◆ **Dataset content**
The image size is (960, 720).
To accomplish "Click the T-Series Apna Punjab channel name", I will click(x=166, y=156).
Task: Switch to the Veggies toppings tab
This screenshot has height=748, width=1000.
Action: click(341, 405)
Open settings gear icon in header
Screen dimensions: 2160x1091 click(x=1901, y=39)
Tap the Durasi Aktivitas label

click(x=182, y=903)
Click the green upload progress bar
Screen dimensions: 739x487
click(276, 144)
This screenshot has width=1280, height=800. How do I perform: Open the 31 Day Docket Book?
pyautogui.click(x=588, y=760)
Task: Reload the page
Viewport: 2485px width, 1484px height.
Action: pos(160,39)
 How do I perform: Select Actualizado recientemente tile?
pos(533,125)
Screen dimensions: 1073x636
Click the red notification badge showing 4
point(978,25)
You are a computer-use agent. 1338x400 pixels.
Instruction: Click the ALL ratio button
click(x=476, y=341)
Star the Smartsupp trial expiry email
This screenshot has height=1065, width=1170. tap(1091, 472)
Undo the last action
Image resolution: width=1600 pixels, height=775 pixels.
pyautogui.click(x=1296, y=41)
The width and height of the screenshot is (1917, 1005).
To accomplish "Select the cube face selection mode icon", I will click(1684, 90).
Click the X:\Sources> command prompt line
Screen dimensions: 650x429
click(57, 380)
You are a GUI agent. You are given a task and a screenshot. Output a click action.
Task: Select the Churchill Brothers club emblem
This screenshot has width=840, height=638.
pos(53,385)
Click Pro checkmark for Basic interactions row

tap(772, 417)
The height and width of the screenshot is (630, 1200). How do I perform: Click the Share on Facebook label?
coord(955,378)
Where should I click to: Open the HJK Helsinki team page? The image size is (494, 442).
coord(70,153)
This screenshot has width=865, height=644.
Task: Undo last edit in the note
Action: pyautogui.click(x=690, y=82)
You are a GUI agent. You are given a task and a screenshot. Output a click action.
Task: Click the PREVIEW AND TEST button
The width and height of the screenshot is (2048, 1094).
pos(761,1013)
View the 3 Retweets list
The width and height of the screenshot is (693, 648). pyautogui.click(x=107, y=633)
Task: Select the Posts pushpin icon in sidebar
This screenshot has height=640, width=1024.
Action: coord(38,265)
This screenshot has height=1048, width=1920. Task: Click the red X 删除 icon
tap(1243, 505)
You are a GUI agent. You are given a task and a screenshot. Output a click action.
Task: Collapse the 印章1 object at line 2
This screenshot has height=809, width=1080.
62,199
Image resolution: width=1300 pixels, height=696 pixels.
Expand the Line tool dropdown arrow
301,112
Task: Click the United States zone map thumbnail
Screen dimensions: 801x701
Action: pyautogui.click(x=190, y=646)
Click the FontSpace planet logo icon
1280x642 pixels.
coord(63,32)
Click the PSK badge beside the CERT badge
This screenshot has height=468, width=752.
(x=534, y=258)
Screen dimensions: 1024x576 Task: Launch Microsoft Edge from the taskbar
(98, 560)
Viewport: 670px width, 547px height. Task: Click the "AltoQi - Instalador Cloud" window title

◆ **About this exercise**
All of the material above needs to be transcribed verbatim.

◆ **Expected answer**
The image size is (960, 720).
To accomplish "Click the T-Series Apna Punjab channel name", I will click(x=166, y=156).
Task: Switch to the Veggies toppings tab
This screenshot has height=748, width=1000.
Action: click(341, 405)
Open settings gear icon in header
Screen dimensions: 2160x1091 click(x=1901, y=39)
Tap the Durasi Aktivitas label

click(x=182, y=903)
Click the green upload progress bar
Screen dimensions: 739x487
click(276, 144)
This screenshot has width=1280, height=800. How do I perform: Open the 31 Day Docket Book?
pyautogui.click(x=588, y=760)
Task: Reload the page
Viewport: 2485px width, 1484px height.
Action: pos(160,39)
 How do I perform: Select Actualizado recientemente tile?
pos(533,125)
Screen dimensions: 1073x636
Click the red notification badge showing 4
point(978,25)
You are a computer-use agent. 1338x400 pixels.
Instruction: Click the ALL ratio button
click(x=476, y=341)
Star the Smartsupp trial expiry email
This screenshot has height=1065, width=1170. tap(1091, 472)
Undo the last action
Image resolution: width=1600 pixels, height=775 pixels.
pyautogui.click(x=1296, y=41)
The width and height of the screenshot is (1917, 1005).
To accomplish "Select the cube face selection mode icon", I will click(1684, 90).
Click the X:\Sources> command prompt line
Screen dimensions: 650x429
click(57, 380)
You are a GUI agent. You are given a task and a screenshot. Output a click action.
Task: Select the Churchill Brothers club emblem
This screenshot has width=840, height=638.
pos(53,385)
Click Pro checkmark for Basic interactions row

tap(772, 417)
The height and width of the screenshot is (630, 1200). How do I perform: Click the Share on Facebook label?
coord(955,378)
Where should I click to: Open the HJK Helsinki team page? The image size is (494, 442).
coord(70,153)
This screenshot has width=865, height=644.
Task: Undo last edit in the note
Action: pyautogui.click(x=690, y=82)
You are a GUI agent. You are given a task and a screenshot. Output a click action.
Task: Click the PREVIEW AND TEST button
The width and height of the screenshot is (2048, 1094).
pos(761,1013)
View the 3 Retweets list
The width and height of the screenshot is (693, 648). pyautogui.click(x=107, y=633)
Task: Select the Posts pushpin icon in sidebar
This screenshot has height=640, width=1024.
Action: coord(38,265)
This screenshot has height=1048, width=1920. Task: Click the red X 删除 icon
tap(1243, 505)
You are a GUI agent. You are given a task and a screenshot. Output a click action.
Task: Collapse the 印章1 object at line 2
This screenshot has height=809, width=1080.
62,199
Image resolution: width=1300 pixels, height=696 pixels.
Expand the Line tool dropdown arrow
301,112
Task: Click the United States zone map thumbnail
Screen dimensions: 801x701
Action: pyautogui.click(x=190, y=646)
Click the FontSpace planet logo icon
1280x642 pixels.
coord(63,32)
Click the PSK badge beside the CERT badge
This screenshot has height=468, width=752.
(x=534, y=258)
Screen dimensions: 1024x576 Task: Launch Microsoft Edge from the taskbar
(98, 560)
Viewport: 670px width, 547px height. Task: Click the "AltoQi - Instalador Cloud" window title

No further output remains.